Exaltation du silence

Le silence

Je veux partager avec vous quelques pensées concernant le silence. Quand je parle de silence, il ne s’agit pas d’un silence subi ou privatif, mais d’un silence conscient et volontaire. Cela n’a pas trait à la passivité mais à silence « actif ».
Beaucoup pensent que les spiritualités orientales consacrent une bonne part au silence, alors que le christianisme serait plus une religion de parole.
Voici quelques pensées tirées de la Bible qui vont prouver le contraire et nous permettre de retrouver la quintessence de la spiritualité qui en est issue :

Une invitation à écouter

Le Sh’ma Israël  (Écoute Israël) est sans doute la prière juive la plus célèbre. C’est une véritable profession de foi qu’on compare souvent au credo chrétien. On le trouve dans le livre du Deutéronome (1). Dans ce même livre, un verset explique encore mieux le « Sh’ma » :
… Israël, fais silence et écoute !… (2)
Ce verset est un complément important au « Sh’ma Israël » car il y a un prérequis à l’écoute : le silence ! La raison d’être du mot sh’ma n’est pas d’être récitée mais d’être prise au mot. C’est une invitation à écouter !

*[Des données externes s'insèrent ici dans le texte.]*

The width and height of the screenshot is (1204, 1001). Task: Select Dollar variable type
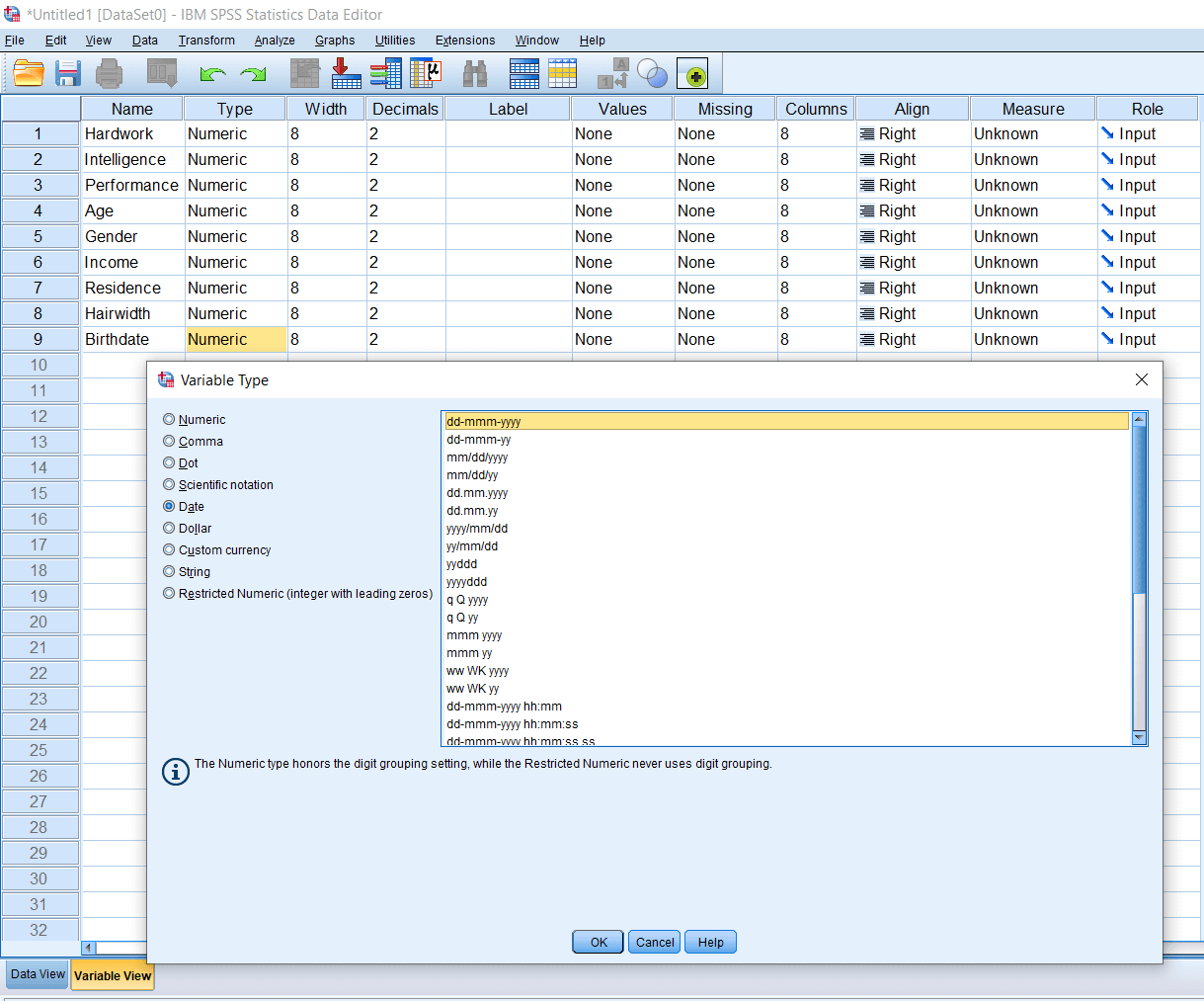[168, 528]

Dans un autre passage, le jeune Samuel, éduqué par le prêtre du temple de Silo, apprend à répondre à l’appel de Dieu résumé par ces paroles :
Parle, Seigneur, ton serviteur écoute (3)
Pour entendre Dieu, le prérequis reste le même : écouter.

Ailleurs, Dieu fait une offre à Salomon : « Demande-moi ce que tu veux. » Salomon lui demande alors la sagesse et l’intelligence. Voilà l’origine de la sagesse légendaire de Salomon (4).
Dans le premier livre des Rois, nous avons un complément d’information non négligeable. À la proposition de Dieu, Salomon aurait répondu : « Donne-moi un cœur qui écoute. » (5)
Un cœur qui écoute est l’origine de la sagesse et de l’intelligence. A noter qu’en hébreu, on retrouve le même verbe que pour le Sh’ma Israël.

Qol Demama Daqqa

Dans le premier livre des Rois, le prophète Élie, après avoir constaté que Dieu n’était pas dans le vent fort et violent, ni dans le tremblement de terre et ni dans le feu,  entend « un bruit de fin silence » (en hébreu Qol Demama Daqqa, « La voix, ou le son (qol) d’un silence (demama) subtil (daqqa) ») et sait que Dieu est là et se couvre. (6)
Revenons au Qol Demama Daqqa :
Qol signifie « voix » et aussi « vibration »
Demama vient de la racine dama qui signifie « s’arrêter ». Et n’est-ce pas la caractéristique principale du son du silence que d’être toujours là, parfaitement continuant, continu par rapport à notre attention qui d’habitude va et vient ?
Daqqa veut dire « mince, fin comme la poussière ». Il vient de daqaq, « réduire en poudre ». A force de pratiquer le silence conscient, on réduit le silence en poudre, on en extrait une quintessence toujours plus pure.
Il se trouve que l’histoire d’Élie est soigneusement composée du point de vue littéraire. Si par exemple, on compte le nombre de lignes du texte hébreu, le Qol Demama Daqqa se trouve juste au milieu du texte.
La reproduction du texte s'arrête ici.